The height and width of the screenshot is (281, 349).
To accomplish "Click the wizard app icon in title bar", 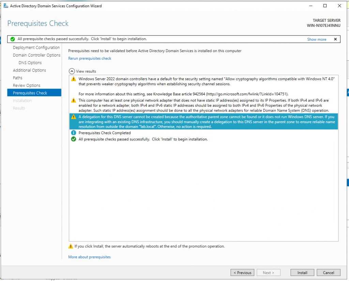I will click(6, 6).
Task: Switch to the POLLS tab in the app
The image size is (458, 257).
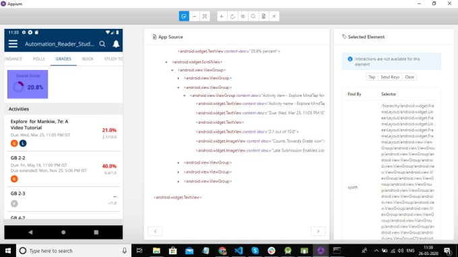Action: coord(39,59)
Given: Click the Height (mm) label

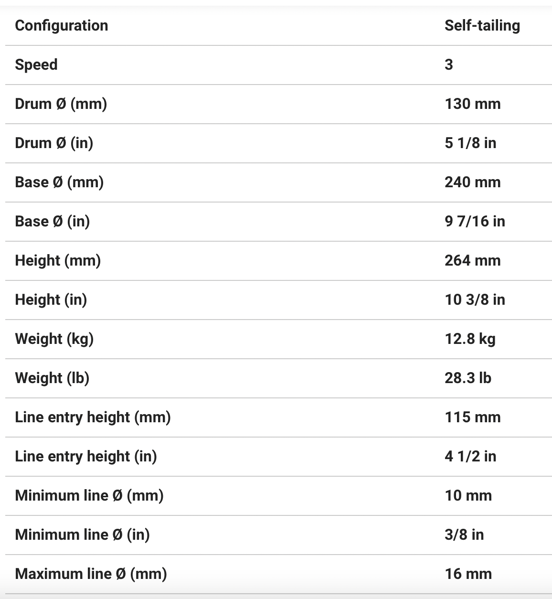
◇ ◇ ◇ ◇ ◇
■ Required action: Beginning with the line that contains "The image size is (458, 257)." and ending with the last line of the data above, output those lines exactly and nothing more, without any pictures.

■ Exercise output:
The image size is (458, 257).
Action: coord(39,59)
Given: Click the Height (mm) label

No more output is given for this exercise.